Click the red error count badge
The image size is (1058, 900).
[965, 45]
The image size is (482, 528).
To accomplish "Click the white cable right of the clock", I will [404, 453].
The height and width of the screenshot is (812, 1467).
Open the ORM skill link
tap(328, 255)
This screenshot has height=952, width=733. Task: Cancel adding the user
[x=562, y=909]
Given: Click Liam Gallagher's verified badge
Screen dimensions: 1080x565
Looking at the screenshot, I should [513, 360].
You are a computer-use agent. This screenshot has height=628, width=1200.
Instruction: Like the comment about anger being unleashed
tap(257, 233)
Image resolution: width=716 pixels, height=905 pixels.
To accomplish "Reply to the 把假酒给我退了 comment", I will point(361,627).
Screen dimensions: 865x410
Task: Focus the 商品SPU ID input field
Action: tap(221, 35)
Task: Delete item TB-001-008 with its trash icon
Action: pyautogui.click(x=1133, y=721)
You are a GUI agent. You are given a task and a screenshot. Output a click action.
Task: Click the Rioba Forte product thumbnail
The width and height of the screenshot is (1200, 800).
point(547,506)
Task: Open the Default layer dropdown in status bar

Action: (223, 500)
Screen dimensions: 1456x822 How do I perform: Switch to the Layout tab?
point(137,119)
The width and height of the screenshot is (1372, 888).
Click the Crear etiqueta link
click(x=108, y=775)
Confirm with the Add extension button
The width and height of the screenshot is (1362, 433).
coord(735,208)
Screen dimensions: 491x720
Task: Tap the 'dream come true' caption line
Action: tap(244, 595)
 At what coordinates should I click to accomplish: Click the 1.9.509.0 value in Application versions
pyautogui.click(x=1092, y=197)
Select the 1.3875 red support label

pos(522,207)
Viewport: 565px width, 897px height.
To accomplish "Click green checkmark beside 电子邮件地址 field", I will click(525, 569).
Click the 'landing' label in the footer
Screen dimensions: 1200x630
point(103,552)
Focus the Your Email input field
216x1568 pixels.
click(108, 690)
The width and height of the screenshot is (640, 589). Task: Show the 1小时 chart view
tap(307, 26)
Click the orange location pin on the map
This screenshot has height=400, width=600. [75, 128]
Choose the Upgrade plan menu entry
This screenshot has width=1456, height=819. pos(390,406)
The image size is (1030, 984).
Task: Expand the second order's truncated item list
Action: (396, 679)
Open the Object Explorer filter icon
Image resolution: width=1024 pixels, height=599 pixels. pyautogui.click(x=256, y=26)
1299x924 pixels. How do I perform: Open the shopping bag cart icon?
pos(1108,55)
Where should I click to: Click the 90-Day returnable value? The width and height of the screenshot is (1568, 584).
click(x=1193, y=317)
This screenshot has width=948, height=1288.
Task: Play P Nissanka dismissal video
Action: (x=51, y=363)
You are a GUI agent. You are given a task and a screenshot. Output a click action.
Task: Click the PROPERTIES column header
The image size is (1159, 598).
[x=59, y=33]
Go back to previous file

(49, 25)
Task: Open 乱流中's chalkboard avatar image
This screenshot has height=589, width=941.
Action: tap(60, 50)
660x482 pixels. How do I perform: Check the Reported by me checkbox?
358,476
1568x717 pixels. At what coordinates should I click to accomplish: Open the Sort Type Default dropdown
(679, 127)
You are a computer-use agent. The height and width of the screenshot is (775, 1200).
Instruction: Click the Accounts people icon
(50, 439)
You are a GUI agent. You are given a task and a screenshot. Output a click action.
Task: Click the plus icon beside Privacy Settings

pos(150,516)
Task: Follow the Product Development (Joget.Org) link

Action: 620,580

## WHAT TO DO
All lines with the word "computer" must be located in the data and copied.

## TASK RESPONSE
You are a computer-use agent. This screenshot has height=628, width=1200.
You are a computer-use agent. The height and width of the screenshot is (775, 1200).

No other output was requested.